[Opening Data listing section]

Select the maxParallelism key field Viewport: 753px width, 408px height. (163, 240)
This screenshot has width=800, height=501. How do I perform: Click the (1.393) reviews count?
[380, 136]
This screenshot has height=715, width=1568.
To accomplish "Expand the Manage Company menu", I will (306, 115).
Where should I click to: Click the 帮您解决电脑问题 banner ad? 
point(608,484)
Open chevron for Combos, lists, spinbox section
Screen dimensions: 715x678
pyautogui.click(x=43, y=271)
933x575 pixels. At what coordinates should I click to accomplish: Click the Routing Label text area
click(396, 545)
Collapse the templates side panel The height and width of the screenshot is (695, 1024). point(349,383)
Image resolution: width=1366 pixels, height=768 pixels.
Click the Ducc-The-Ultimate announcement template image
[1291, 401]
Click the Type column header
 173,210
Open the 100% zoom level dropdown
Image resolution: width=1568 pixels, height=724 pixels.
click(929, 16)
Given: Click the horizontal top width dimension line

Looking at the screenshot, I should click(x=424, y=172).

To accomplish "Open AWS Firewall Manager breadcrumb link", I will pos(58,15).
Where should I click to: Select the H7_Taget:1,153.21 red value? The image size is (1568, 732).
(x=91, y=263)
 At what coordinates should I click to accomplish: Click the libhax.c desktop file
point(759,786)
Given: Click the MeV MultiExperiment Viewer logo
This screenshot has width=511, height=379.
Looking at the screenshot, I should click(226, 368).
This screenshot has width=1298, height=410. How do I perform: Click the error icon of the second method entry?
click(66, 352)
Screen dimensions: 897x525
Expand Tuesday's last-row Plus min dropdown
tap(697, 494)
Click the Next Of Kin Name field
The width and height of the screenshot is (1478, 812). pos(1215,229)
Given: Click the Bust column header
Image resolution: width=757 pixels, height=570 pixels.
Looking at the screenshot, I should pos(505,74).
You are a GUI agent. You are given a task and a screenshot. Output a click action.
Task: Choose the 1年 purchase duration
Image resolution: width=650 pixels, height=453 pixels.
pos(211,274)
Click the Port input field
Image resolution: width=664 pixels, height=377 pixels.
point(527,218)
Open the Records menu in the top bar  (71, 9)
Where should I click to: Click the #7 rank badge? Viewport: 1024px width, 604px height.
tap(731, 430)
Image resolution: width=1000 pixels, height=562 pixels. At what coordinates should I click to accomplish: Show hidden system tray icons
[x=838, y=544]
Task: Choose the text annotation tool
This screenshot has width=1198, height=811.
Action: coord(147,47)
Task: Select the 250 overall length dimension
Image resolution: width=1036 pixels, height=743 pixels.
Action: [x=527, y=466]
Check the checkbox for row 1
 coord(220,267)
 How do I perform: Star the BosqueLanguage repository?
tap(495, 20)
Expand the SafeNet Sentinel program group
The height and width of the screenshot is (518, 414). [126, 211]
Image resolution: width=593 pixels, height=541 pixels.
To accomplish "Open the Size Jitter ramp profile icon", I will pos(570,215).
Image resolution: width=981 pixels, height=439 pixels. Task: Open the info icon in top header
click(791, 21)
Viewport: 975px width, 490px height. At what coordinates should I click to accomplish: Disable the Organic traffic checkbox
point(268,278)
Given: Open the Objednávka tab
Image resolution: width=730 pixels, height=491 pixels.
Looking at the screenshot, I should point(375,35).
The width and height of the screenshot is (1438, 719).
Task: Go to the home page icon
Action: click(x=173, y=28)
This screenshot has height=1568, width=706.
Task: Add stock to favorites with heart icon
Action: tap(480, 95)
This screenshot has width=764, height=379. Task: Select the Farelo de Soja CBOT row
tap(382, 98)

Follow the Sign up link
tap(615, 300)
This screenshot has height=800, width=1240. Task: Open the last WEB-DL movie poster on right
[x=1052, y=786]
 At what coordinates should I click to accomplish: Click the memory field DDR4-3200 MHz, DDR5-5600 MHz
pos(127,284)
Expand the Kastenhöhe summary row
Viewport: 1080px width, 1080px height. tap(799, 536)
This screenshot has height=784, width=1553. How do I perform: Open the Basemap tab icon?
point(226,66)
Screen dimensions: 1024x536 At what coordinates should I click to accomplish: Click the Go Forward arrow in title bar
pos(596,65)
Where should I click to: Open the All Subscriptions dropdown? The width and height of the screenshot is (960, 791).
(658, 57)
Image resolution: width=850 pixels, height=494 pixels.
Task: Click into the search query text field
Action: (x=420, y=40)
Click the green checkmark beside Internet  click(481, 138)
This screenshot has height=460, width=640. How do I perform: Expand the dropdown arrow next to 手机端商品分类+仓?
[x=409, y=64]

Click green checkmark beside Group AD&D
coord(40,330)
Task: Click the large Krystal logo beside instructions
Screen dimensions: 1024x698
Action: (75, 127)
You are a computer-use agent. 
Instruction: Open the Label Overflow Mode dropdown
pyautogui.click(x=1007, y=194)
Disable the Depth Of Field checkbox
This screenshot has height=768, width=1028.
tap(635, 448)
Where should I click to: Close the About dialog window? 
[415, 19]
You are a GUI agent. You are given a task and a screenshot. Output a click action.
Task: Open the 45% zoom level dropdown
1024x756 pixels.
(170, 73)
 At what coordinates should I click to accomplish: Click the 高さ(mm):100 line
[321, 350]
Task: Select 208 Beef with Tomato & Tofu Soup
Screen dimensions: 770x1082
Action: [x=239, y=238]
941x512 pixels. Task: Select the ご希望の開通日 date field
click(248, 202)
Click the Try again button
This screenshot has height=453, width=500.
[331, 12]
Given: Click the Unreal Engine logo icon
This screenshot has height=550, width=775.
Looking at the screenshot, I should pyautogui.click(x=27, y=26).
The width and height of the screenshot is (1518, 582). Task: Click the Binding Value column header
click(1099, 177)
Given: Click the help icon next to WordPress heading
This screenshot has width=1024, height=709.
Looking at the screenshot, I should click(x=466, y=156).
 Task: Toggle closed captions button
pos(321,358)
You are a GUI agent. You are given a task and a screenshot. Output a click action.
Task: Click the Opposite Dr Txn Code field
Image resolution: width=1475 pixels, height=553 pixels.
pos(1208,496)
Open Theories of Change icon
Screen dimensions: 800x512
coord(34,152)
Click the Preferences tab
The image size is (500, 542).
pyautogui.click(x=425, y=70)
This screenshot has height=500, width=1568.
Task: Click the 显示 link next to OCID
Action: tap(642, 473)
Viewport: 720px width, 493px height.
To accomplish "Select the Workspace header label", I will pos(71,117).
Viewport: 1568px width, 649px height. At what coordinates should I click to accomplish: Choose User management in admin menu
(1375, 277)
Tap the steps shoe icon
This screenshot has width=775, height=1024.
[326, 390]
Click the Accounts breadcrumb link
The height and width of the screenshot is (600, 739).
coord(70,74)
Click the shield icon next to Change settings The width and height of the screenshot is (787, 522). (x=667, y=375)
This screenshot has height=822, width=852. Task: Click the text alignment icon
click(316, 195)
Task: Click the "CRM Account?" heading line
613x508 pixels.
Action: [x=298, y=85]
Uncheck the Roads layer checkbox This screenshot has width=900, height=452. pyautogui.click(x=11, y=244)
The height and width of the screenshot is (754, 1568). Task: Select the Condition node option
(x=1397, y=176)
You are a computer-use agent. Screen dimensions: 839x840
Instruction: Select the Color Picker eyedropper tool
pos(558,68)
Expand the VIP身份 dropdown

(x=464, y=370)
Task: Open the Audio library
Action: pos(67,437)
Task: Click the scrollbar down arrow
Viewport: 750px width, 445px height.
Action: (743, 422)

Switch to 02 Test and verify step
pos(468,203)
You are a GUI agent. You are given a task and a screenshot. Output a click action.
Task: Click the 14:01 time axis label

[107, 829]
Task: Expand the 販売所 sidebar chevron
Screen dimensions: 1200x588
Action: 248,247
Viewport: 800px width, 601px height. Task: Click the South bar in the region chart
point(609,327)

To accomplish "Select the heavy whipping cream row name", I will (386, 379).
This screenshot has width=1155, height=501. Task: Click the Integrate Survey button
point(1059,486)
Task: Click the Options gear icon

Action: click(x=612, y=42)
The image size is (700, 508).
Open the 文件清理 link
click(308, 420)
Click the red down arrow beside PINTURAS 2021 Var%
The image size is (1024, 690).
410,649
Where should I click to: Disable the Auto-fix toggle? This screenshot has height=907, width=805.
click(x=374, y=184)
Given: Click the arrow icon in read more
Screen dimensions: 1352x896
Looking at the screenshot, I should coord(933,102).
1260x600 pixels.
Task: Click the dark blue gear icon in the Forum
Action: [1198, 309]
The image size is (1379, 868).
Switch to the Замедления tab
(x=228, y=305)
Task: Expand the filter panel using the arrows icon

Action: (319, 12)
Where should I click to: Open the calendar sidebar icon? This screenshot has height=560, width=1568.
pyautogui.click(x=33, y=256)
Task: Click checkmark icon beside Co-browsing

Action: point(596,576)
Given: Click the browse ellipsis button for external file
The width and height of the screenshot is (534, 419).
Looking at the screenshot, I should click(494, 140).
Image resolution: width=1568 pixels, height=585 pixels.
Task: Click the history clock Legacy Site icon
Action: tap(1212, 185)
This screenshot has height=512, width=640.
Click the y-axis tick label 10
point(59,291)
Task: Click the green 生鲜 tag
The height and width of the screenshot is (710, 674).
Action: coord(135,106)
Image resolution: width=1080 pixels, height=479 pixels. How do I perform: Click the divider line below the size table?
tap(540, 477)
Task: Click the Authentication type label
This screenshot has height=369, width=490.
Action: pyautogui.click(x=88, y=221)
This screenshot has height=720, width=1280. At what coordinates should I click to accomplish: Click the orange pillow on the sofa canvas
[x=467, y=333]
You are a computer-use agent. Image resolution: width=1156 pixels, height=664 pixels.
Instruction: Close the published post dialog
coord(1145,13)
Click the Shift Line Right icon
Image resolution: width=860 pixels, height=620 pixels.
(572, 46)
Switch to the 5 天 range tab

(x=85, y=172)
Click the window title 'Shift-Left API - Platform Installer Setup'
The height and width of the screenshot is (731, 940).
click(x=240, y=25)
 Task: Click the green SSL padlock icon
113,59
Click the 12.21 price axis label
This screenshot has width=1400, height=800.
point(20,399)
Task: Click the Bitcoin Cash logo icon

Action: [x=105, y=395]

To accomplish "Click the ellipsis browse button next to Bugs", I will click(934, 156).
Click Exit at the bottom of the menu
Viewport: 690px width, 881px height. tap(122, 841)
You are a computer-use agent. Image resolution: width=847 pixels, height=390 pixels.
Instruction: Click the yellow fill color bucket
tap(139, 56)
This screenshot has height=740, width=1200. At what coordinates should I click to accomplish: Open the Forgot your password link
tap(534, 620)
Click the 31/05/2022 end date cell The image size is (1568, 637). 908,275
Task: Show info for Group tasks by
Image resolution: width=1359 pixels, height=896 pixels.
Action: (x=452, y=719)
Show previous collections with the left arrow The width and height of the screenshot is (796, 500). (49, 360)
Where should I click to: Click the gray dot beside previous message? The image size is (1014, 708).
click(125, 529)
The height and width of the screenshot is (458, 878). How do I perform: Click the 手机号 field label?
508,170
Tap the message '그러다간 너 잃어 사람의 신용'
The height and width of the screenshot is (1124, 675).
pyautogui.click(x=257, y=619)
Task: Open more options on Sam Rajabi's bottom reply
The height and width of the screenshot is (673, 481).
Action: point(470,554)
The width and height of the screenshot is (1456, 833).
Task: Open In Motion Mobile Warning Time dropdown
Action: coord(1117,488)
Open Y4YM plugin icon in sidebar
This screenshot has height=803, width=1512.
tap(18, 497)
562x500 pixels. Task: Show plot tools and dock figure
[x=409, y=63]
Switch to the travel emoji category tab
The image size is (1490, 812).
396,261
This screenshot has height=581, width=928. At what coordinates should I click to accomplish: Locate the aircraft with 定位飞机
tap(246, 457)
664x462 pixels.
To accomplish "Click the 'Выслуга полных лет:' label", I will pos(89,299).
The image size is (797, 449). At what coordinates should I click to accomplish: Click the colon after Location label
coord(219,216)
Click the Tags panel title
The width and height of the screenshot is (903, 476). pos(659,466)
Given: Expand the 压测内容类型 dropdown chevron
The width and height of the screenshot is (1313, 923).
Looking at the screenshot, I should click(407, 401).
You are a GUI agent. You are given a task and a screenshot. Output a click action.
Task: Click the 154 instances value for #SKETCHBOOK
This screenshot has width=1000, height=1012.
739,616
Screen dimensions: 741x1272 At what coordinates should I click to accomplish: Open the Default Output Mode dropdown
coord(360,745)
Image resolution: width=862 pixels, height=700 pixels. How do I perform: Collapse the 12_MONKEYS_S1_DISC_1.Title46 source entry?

[Closing Data listing section]

Directions for this task.
Return every line above in which the string "computer" occurs.

Problem solution.
You are a computer-use agent. 
You are a computer-use agent. Screen dimensions: 839x840
You are a computer-use agent. Image resolution: width=1156 pixels, height=664 pixels.
You are a computer-use agent. Image resolution: width=847 pixels, height=390 pixels.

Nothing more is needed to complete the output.